_Activity_: Among the lines below, take the one holding "Where should I", the one holding "You are a computer-use", and all lines between them. Set them down exactly.

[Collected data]
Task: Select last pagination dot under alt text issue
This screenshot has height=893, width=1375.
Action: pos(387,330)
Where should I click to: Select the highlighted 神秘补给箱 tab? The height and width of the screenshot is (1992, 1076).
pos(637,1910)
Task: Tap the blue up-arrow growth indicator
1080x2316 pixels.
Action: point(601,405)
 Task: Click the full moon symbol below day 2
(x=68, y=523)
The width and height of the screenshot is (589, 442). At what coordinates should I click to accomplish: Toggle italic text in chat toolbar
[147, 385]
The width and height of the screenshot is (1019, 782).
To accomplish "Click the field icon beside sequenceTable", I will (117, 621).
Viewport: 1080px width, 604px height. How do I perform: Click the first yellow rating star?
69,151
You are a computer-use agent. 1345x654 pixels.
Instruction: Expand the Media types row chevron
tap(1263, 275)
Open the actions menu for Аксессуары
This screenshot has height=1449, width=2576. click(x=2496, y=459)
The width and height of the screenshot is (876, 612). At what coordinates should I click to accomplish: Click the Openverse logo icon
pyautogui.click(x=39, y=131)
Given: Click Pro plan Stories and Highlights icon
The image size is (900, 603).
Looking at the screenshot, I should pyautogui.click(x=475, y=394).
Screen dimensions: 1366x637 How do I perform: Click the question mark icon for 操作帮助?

_Exercise response_:
Where should I click to: Select the highlighted 神秘补给箱 tab? The height and width of the screenshot is (1992, 1076).
pos(637,1910)
Task: Tap the blue up-arrow growth indicator
1080x2316 pixels.
Action: point(601,405)
 Task: Click the full moon symbol below day 2
(x=68, y=523)
The width and height of the screenshot is (589, 442). At what coordinates should I click to accomplish: Toggle italic text in chat toolbar
[147, 385]
The width and height of the screenshot is (1019, 782).
To accomplish "Click the field icon beside sequenceTable", I will (117, 621).
Viewport: 1080px width, 604px height. How do I perform: Click the first yellow rating star?
69,151
You are a computer-use agent. 1345x654 pixels.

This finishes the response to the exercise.